Inside the curriculum of intellectually gifted children

Biomimicry, renewable energy, civil works, how cars are made and the preservation of food. These are some of the topics that grade R pupils at a school for intellectually gifted children in Joburg are learning as part of their theme for the second term titled “scientific marvels”.

As part of the work covered for the day, on the blackboard is a five-tier maths pyramid adding to 133. The base includes both addition and subtraction.

“We are the only school of its kind in the country dedicated to the needs of intellectually gifted children, says Philip Kokot, principal and cofounder of Radford House, situated in Fairland, northern Joburg.

“Our idea is to take away the limits. The only time we limit the children is when we are teaching them the skill to summarise” says Kokot. “We have a grade R who is doing fractions with the grade 3s,” adding that the school is registered as a special school with the Department of Basic Education and “cover CAPS [National Curriculum and Assessment Policy Statement] in a short amount of time”.

Mwewa and Moolo Kanyanga have two daughters at the school. Her 12-year-old in grade 7 moved to the school from Midrand where they live.

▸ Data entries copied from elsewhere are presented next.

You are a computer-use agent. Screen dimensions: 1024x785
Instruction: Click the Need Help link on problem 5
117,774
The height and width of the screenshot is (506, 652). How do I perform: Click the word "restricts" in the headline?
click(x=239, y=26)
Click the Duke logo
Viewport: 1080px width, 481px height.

“She would be done with her week’s schoolwork in three hours and spend the rest of the days hiding in closets, being sent around by teachers to keep her busy. As a result, she was bullied and called names such as teachers’ pet,” says the 46-year-old mother of two. Mwewa, a pastor, says it was clear that there was nothing more the school could do to help her daughter achieve her full potential.

To qualify for enrolment at Radford, pupils must undergo an intellectual evaluation conducted by a registered educational psychologist.

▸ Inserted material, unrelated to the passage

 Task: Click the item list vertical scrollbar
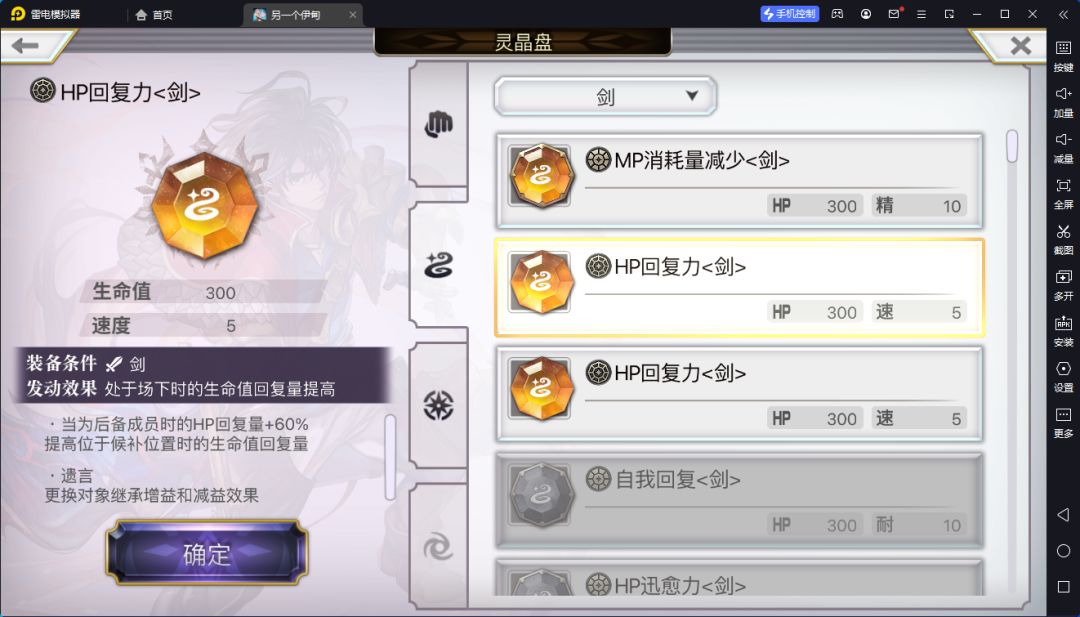(1012, 146)
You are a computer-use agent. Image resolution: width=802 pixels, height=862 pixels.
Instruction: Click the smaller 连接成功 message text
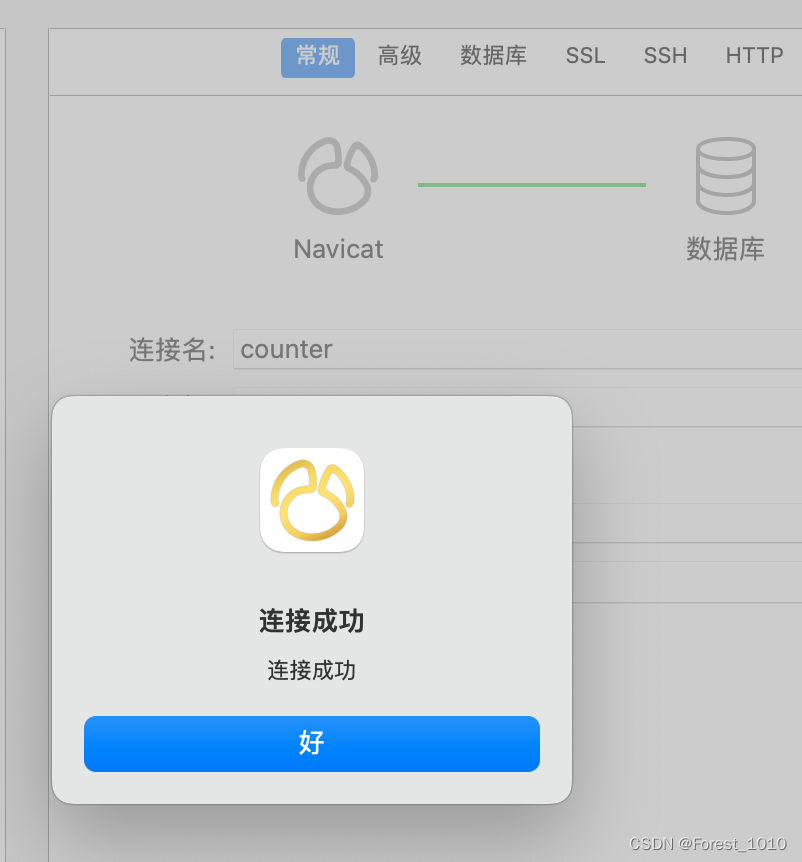[x=312, y=671]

“We look at an IQ [intelligence quotient] of no less than 120,” says Kokot. “The child is then invited to spend at least a week at the school to assess whether they will be able to embrace the accelerated style of learning. The child is enrolled only when the teacher, child, psychologist and parents agree that the school and its approach will be suitable in the long-term,” he adds.

Mwewa’s daughter was accepted at the school and as a precaution, she says she also enrolled her nine-year-old foreseeing similar challenges with her in the future. The girls are in their fourth year at the school.

Mwewa admits there are still a lot of challenges: “They are very advanced intellectually, but then you have to explain some simple things, like why it is important to bath and brush your teeth every day whether you are going to school or not,” she says.

David Silman, founder of the now defunct Gifted and Advanced Learning Academy of South Africa, says gifted kids don’t get the attention or advocacy they need.

“Giftedness is a form of special need. When gifted kids get to preschool, they have teachers who are not trained to identify them for further referral,” saying that gifted children often have other underlying conditions that can be debilitating.

“They are often bullied by teachers and other kids because of the way they express themselves. They are socially isolated and emotionally disconnected from peers at an early age,” he says, “if they don’t get the right attention, it can be devastating,” he says.

Kokot laments: “The gifted are the most medicated; you find a six-year-old on antidepressants.”

Silman says mainstream schools deal with gifted children through early progression. “It is almost a cruel thing to do to let them skip grades. What you are doing is isolating a child who is already feeling isolated and making them a further target of isolation”.

Kokot admits that they have accelerated children. “It is always done in the best interest of the child and after consultation with parents. There are some children, that despite our high-paced learning style and individual approach to learning they still need to be accelerated,” said Kokot who has two children aged 13 and eight at the school.  “But a nine-year-old still needs to play. You need friends.”

Radford House was founded in 1995 by Kokot’s parents Professor Shirley Kokot – a leading educational psychologist and Michael Kokot.

The primary school started operating in 1996 and high school was added in 2017 with grade 9 pupils.

“The high school uses the Independent Examinations Board system. Our first matrics in 2020 consisted of five pupils and ]last year of four,” said Kokot, “they are all studying at various tertiary institutions.”

Maths education experts Dr Lukanda Kalobo and Prof Michael Kainose Mhlolo,  last year published results of their research revealing that students enrolled in teacher-training programmes have limited knowledge of the characteristics of gifted pupils in mathematics. They were advocating for the inclusion of a module on gifted education in mathematics at the Central University of Technology in Free State.

“Educating gifted students should be a priority for teachers and the education systems in order for society to tap on such students’ potential so that they can contribute to an economical and sustainable future. This can be achieved if teachers are able to identify gifted students’ characteristics,” they said in their research.

Kokot adds that gifted education is offered as an elective course in teacher training programmes.